I have an unused dell optiplex 7010 i wanted to use as a base for an interference rig.
My idea was to get a 3060, a pci riser and 500w power supply just for the gpu. Mechanically speaking i had the idea of making a backpack of sorts on the side panel, to fit both the gpu and the extra power supply since unfortunately it’s an sff machine.

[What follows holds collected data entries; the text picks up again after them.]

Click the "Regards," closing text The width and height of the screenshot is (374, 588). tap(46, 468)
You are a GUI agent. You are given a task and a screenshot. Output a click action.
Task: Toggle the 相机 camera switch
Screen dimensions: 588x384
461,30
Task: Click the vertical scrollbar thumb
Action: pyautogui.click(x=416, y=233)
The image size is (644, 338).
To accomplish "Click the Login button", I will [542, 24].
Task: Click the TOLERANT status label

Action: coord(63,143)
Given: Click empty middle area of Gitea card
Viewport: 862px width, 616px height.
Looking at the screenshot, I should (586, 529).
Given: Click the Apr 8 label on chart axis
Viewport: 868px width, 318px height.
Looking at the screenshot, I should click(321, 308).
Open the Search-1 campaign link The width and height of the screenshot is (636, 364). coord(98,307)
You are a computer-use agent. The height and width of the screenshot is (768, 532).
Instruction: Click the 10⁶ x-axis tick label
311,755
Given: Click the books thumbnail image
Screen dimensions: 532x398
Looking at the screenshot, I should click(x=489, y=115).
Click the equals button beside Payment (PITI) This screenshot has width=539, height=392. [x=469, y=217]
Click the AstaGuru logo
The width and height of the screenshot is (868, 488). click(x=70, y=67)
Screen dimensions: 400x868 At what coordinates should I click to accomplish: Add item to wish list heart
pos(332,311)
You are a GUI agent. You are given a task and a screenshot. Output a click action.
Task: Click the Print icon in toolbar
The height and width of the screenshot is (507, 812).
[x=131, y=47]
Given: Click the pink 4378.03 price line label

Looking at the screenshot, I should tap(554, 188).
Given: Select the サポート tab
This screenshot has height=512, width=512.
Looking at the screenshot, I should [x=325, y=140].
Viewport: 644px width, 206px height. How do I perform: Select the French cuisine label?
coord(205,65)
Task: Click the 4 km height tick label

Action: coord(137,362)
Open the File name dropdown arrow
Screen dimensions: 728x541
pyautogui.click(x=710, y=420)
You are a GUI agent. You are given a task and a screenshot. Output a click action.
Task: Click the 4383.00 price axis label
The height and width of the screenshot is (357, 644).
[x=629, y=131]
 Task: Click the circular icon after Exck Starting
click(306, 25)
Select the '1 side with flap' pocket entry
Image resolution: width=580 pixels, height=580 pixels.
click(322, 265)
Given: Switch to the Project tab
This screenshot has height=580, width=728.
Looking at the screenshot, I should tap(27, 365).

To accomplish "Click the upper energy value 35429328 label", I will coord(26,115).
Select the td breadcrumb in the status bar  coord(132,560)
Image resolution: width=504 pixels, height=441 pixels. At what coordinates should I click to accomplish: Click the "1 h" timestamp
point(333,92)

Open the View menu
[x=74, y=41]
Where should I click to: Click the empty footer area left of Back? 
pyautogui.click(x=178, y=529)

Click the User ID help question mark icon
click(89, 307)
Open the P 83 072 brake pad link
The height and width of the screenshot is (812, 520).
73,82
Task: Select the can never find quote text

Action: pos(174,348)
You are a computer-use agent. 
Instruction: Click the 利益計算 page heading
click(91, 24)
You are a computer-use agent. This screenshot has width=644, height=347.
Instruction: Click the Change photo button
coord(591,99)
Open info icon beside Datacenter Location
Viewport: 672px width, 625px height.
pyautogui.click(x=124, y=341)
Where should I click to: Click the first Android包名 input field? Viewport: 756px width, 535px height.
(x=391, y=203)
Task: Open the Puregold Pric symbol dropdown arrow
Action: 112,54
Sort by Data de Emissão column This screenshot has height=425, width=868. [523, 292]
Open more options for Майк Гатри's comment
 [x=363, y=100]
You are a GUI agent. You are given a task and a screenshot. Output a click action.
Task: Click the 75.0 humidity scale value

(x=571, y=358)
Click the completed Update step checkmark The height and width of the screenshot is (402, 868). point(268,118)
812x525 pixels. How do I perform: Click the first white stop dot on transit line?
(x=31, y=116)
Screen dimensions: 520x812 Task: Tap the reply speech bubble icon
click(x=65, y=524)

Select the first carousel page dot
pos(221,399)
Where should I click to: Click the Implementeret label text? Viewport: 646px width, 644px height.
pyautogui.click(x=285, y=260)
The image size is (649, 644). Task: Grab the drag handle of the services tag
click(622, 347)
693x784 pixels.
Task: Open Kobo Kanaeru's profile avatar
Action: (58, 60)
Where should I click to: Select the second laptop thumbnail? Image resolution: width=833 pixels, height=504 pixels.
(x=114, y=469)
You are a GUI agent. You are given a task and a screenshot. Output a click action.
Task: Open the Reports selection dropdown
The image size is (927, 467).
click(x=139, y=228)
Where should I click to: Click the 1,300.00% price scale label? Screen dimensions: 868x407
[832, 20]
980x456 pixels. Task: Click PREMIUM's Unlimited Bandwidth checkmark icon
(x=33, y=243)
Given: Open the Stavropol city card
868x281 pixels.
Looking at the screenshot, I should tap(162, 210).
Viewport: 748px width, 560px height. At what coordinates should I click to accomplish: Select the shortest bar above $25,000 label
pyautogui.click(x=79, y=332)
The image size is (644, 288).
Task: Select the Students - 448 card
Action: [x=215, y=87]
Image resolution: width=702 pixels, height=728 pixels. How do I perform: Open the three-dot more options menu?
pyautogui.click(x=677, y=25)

What’s making me weary of going through is the specs of the 7010 itself: it’s a ddr3 system with a 3rd gen i7-3770. I have the feeling that as soon as it ends up offloading some of the model into system ram is going to slow down to a crawl. (Using koboldcpp, if that matters.)
Do you think it’s even worth going through?
Edit: i may have found a thinkcenter that uses ddr4 and that i can buy if i manage to sell the 7010. Though i still don’t know if it will be good enough.
No, it’s super efficient! I can run 27B’s full 128K on my 3090, easy.
But you have to use the base llama.cpp server. kobold.cpp doesn’t seem to support the sliding window attention (last I checked like two weeks ago), so even a small context takes up a ton there.
And the image input part is optional. Delete the mmproj file, and it wont load.
There are all sorts of engine quirks like this, heh, it really is impossible to keep up with.
Oh ok. That changes a lot of things then :-). I think i’ll finally have to graduate to something a little less guided than kobold.cpp. Time to read llama.cpp’s and exllama’s docs i guess.
Thanks for the tips.
The LLM “engine” is mostly detached from the UI.
kobold.cpp is actually pretty great, and you can still use it with TabbyAPI (what you run for exllama) and the llama.cpp server.
I personally love this for writing and testing though:
https://github.com/lmg-anon/mikupad
And Open Web UI for more general usage.
There’s a big backlog of poorly documented knowledge too, heh, just ask if you’re wondering how to cram a specific model in. But the “jist” of the optimal engine rules are:
For MoE models (like Qwen3 30B), try ik_llama.cpp, which is a fork specifically optimized for big MoEs partially offloaded to CPU.
For Gemma 3 specifically, use the regular llama.cpp server since it seems to be the only thing supporting the sliding window attention (which makes long context easy).
For pretty much anything else, if it’s supported by exllamav3 and you have a 3060, it’s optimal to use that (via its server, which is called TabbyAPI). And you can use its quantized cache (try Q6/5) to easily get long context.